> Work task
The result should be all the records, exact and complete, without a single picture.
--- --- ---
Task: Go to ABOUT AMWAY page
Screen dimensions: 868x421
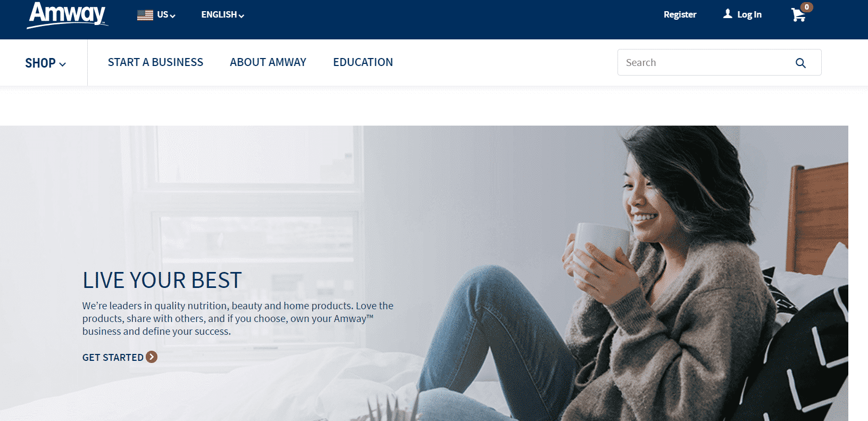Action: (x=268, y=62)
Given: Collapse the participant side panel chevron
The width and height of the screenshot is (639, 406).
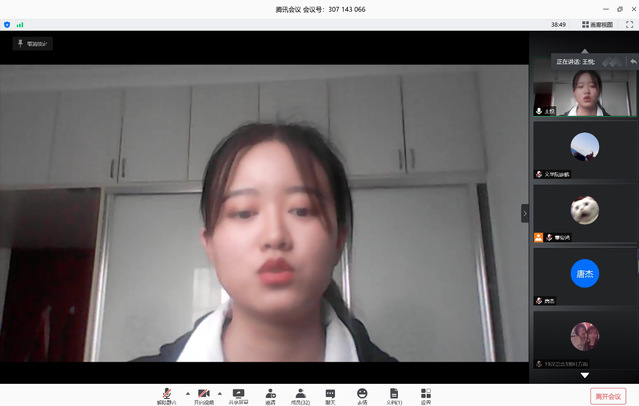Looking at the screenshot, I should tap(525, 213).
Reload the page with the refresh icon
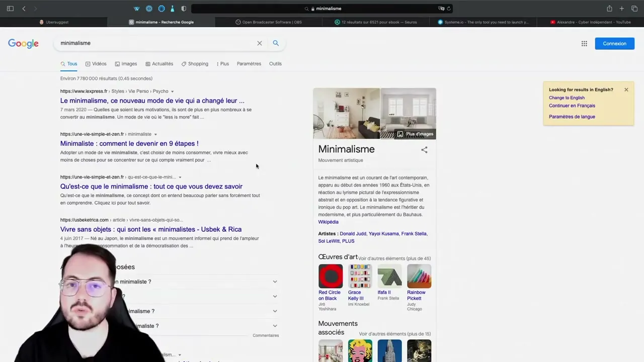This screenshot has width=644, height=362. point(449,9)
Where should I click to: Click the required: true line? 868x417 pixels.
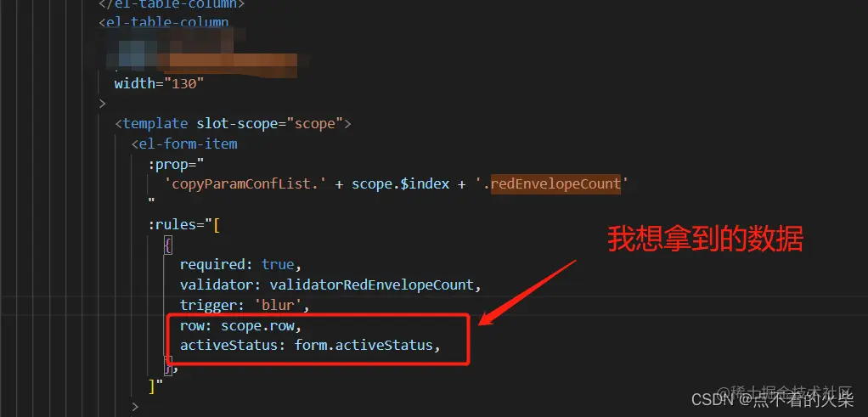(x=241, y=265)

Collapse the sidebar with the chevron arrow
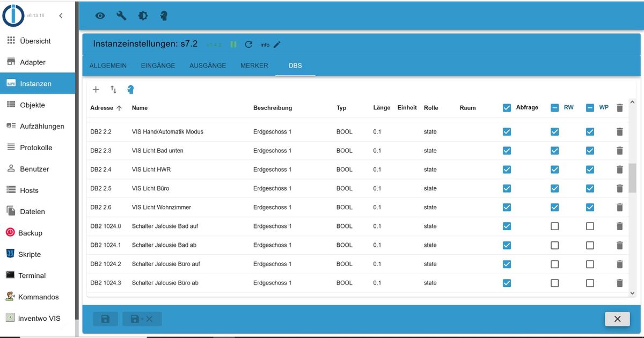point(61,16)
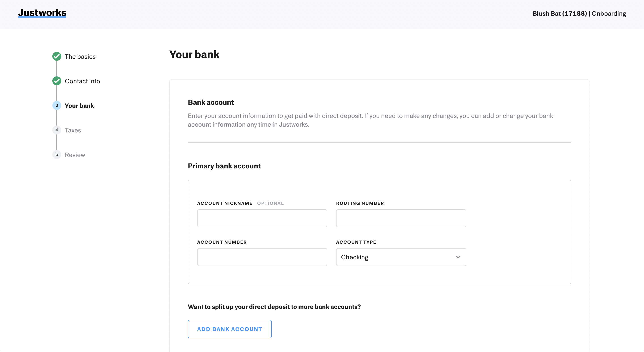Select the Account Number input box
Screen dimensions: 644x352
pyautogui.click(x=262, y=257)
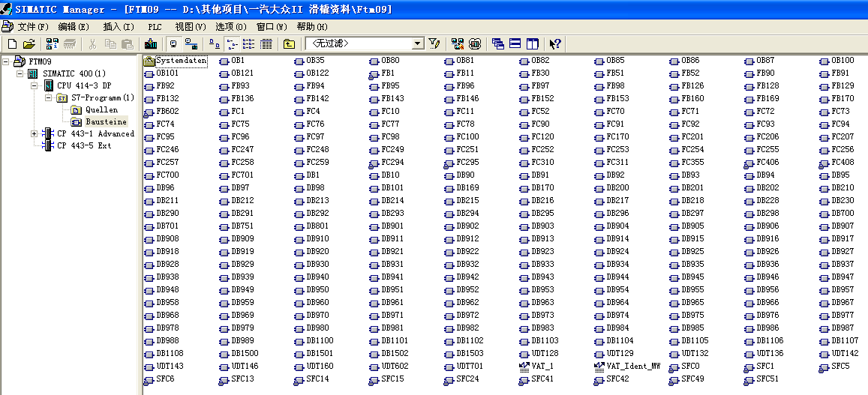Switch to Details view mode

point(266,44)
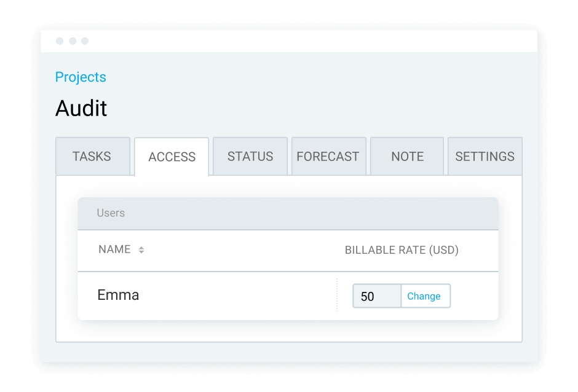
--- --- ---
> Written solution
Task: Go to ABOUT AMWAY page
Screen dimensions: 868x421
Action: (x=268, y=62)
Given: Collapse the participant side panel chevron
The width and height of the screenshot is (639, 406).
Looking at the screenshot, I should tap(525, 213).
Reload the page with the refresh icon
This screenshot has width=644, height=362. point(449,9)
Where should I click to: Click the required: true line? 868x417 pixels.
(x=241, y=265)

Collapse the sidebar with the chevron arrow
point(61,16)
Select the Account Number input box
Screen dimensions: 644x352
pyautogui.click(x=262, y=257)
Switch to Details view mode

point(266,44)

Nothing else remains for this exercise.